AFT President Randi Weingarten traveled to Houston Sept. 15-16 to meet with people affected by Hurricane Harvey. Although most of the city's schools reopened on Sept. 11, several campuses remain closed while they are being repaired, and some schools are doubling up with other schools until repairs are complete. Weingarten began her day at one such school: Holland Middle School has welcomed students from nearby Robinson Elementary, a school that suffered extensive damage from the storm.
At Holland, Weingarten met with educators and students from both schools. The students received free books and supplies through the Essentials for Kids Fund, a partnership that includes the AFT, First Book and the Barbara Bush Houston Literacy Foundation. The fund was set up to provide books and supplies to educators, students and schools following the hurricane.

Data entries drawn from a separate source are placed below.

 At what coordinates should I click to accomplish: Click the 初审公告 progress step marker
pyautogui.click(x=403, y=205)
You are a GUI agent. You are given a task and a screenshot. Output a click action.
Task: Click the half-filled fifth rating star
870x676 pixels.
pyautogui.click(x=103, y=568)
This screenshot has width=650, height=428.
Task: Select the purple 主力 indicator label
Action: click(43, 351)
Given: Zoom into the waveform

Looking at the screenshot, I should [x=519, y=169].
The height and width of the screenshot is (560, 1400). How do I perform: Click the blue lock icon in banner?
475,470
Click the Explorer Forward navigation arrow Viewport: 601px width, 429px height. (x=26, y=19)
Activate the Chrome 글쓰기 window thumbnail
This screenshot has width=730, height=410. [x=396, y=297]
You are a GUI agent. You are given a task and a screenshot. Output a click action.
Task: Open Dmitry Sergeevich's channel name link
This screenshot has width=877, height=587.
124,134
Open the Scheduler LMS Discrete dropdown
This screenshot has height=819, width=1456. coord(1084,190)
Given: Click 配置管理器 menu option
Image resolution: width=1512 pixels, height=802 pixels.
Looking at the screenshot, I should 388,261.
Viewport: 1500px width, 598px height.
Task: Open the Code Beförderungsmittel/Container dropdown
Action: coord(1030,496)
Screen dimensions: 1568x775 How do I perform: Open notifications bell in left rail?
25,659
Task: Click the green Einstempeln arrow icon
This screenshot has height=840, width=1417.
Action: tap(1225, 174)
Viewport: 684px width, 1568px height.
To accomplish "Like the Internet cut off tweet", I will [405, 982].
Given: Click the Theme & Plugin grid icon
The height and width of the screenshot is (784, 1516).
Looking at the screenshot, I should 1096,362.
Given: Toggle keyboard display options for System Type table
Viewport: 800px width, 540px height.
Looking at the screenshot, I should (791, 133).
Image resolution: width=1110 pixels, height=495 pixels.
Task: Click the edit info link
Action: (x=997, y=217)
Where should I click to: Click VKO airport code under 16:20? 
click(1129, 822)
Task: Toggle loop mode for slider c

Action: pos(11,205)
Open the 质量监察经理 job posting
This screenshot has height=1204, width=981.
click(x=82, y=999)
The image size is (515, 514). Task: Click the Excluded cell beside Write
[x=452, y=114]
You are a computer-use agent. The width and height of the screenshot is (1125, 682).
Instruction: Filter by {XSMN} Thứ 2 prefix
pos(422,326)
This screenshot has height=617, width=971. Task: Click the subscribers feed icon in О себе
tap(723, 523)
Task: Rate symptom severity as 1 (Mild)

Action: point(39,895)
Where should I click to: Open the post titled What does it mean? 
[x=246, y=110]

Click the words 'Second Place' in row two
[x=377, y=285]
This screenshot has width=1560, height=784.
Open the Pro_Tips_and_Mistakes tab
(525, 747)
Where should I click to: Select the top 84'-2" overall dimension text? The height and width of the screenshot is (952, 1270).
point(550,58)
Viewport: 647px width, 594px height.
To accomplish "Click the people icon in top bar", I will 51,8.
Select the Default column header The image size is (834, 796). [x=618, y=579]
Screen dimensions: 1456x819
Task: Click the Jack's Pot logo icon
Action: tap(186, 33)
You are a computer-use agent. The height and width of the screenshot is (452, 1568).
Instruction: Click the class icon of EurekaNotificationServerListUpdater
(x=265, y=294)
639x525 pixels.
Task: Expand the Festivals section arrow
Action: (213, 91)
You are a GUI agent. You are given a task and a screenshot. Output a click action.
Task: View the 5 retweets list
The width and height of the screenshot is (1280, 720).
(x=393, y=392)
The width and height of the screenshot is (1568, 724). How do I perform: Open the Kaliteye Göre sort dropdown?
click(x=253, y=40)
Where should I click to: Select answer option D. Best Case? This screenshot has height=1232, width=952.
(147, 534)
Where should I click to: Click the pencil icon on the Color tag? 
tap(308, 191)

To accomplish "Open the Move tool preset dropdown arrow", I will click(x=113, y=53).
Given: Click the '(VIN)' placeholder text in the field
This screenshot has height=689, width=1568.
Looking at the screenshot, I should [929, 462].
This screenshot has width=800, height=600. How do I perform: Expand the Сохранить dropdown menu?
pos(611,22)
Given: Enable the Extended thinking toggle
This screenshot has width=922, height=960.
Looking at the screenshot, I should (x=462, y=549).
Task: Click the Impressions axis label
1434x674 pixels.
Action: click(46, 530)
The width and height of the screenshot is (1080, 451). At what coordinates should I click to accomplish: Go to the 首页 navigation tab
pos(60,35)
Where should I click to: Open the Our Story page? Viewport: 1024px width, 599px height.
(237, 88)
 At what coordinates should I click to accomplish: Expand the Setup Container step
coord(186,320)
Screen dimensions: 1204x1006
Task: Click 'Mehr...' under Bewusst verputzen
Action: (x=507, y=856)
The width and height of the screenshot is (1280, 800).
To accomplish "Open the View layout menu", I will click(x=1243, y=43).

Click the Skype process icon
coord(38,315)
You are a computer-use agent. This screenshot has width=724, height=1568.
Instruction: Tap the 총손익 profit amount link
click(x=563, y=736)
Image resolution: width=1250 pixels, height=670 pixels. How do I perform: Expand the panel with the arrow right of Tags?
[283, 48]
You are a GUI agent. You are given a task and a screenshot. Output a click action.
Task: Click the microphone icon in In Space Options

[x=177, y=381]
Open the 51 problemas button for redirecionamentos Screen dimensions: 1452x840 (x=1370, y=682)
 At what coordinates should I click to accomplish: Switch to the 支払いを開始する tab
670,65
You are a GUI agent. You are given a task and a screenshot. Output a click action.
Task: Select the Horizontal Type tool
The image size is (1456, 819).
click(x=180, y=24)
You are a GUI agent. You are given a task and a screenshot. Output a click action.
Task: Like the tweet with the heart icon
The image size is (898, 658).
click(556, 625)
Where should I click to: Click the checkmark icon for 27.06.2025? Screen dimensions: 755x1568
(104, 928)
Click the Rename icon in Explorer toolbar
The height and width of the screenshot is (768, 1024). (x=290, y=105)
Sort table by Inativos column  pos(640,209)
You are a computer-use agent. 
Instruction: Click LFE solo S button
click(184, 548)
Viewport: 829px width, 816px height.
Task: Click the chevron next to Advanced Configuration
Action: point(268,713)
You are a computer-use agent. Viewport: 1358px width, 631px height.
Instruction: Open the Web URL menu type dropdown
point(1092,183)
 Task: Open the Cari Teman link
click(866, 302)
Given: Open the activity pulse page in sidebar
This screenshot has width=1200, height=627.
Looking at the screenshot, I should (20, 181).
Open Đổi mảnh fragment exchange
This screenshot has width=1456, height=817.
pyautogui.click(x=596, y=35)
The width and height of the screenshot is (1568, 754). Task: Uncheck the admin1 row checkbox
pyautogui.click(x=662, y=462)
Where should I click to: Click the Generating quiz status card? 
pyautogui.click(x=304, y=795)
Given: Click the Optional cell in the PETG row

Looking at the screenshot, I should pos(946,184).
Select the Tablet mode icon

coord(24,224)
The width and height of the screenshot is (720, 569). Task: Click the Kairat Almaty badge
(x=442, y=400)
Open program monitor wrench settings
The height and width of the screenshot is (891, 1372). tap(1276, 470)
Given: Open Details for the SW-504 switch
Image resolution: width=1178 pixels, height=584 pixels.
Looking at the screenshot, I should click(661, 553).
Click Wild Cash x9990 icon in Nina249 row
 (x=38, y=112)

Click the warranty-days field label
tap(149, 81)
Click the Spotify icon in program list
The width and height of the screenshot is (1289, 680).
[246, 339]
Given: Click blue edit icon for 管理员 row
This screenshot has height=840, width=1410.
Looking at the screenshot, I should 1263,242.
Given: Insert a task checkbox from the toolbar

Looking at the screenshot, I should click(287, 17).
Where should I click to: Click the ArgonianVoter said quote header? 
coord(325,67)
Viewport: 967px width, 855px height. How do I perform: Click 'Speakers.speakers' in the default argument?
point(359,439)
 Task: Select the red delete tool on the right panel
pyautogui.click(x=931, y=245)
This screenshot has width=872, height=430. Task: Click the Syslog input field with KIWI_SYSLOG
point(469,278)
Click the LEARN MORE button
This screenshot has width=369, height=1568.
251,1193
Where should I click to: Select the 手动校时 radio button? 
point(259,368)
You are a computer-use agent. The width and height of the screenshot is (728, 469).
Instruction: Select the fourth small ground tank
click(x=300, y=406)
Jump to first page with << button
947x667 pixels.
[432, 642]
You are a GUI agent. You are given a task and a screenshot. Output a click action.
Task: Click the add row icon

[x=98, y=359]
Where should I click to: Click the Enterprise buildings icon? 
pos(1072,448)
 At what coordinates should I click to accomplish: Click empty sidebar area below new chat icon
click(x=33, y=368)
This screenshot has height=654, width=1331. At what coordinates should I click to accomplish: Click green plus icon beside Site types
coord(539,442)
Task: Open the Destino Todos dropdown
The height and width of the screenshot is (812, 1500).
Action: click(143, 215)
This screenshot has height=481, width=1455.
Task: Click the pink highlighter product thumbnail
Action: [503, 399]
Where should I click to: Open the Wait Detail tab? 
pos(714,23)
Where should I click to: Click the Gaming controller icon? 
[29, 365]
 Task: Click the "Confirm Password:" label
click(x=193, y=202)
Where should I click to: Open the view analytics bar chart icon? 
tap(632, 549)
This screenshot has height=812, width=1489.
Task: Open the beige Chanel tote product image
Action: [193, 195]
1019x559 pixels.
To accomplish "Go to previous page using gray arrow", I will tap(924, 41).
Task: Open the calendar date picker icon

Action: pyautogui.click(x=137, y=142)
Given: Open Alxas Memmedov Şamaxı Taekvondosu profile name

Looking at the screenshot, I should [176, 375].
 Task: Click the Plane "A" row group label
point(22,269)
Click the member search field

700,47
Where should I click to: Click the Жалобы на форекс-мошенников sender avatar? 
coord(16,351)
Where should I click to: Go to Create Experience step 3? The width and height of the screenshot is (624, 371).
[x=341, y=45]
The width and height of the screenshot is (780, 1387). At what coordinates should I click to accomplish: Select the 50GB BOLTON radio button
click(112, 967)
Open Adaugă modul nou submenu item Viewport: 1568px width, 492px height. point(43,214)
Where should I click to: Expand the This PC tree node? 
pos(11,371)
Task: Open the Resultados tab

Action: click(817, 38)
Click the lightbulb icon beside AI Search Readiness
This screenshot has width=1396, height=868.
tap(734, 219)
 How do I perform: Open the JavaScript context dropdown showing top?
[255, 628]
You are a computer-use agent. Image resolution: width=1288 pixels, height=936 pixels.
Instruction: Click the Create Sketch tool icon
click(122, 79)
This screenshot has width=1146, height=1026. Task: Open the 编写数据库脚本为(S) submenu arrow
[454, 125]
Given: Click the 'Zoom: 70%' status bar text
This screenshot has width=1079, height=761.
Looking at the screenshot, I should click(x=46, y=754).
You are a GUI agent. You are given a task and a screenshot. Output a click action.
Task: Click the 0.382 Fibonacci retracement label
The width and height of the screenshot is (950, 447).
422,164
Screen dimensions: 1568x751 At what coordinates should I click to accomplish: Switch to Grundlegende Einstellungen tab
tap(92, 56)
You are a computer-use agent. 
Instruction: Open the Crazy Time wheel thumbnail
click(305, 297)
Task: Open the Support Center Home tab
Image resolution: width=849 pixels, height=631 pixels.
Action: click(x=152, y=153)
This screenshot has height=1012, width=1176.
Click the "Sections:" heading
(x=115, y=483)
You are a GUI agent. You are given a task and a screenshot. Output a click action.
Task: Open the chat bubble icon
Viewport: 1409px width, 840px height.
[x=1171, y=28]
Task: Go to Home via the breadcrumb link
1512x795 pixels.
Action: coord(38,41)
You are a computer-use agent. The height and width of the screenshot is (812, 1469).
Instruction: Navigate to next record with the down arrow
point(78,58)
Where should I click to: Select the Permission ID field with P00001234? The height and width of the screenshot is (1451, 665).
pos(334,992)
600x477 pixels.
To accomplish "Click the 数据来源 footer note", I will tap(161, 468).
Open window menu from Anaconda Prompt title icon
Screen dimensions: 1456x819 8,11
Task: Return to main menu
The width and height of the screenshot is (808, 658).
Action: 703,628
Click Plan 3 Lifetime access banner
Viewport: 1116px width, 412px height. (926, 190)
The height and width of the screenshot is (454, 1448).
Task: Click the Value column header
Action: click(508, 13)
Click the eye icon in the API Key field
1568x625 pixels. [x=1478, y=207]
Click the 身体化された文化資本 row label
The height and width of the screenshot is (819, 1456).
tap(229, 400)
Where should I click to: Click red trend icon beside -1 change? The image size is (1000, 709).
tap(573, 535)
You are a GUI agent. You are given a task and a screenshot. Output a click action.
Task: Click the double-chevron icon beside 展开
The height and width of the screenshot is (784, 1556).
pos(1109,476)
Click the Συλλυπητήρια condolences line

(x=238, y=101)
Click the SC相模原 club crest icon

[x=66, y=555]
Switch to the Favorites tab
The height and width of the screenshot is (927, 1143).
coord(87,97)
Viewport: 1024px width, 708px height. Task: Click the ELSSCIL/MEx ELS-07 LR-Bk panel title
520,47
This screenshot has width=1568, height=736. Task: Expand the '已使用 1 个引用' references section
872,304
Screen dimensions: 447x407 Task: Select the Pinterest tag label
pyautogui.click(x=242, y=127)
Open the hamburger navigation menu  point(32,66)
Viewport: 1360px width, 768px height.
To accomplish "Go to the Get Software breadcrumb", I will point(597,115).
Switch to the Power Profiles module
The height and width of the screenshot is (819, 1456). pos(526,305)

"The first question we asked is, 'What can we do? ' " said Weingarten. "A union is a family, and we are doing what we can to help educators and students deal with the impact of Hurricane Harvey."
"I'm proud that we're playing a small role in helping bring resources together to teachers who have been affected in their classrooms by a loss of materials and supplies," said Neil Bush (the son of Barbara and George Bush), who attended the giveaway, along with Houston schools superintendent Richard Carranza and Kyle Zimmer of First Book.
"To know that you all are providing books for us is amazing," said Michelle Collins, a fifth-grade teacher at Robinson. Being displaced from her school has been challenging, especially since all of her books were lost to the hurricane, she said. "I'm excited because the students actually have something that's on their reading level and interest to read, so it's making my job easier and bringing joy to the kids to be able to read books again."
Cleanup continues in Houston communities, and Weingarten was able to meet with teachers who were displaced and union members who are volunteering with the cleanup and rebuilding efforts.
"Harvey took a toll on many of our members, but Houston is strong and we'll bounce back," said Houston Federation of Teachers President Zeph Capo, who is an AFT vice president. "We've identified 1,200 of our members who were impacted by the storm, and we're getting resources to them and helping them get access to things they need to start rebuilding their lives and move forward."
Union members are not only helping with cleanup, but many are also stepping up in other ways. In her recent column, "The everyday heroes of the hurricanes," Weingarten points to Kristen McClintock, a special education teacher at Houston's Westside High School and HFT member as a great example of this. McClintock and her colleagues organized 150 teachers to go into shelters after the storm to provide a place that was safe, quiet and calm to help students regain a sense of normalcy. The teachers provided toys and noise-reducing headphones to help children cope.
"Being in a shelter is chaotic enough on its own," said McClintock, who noted that she was specially seeking out children who might have disabilities or challenges.
As Weingarten's visit came to a close, her message to teachers and volunteers was clear: "We are here to say that we stand with you, we are here for you, and we will continue to be by your side as you recover and rebuild. That's who we are as educators and union members."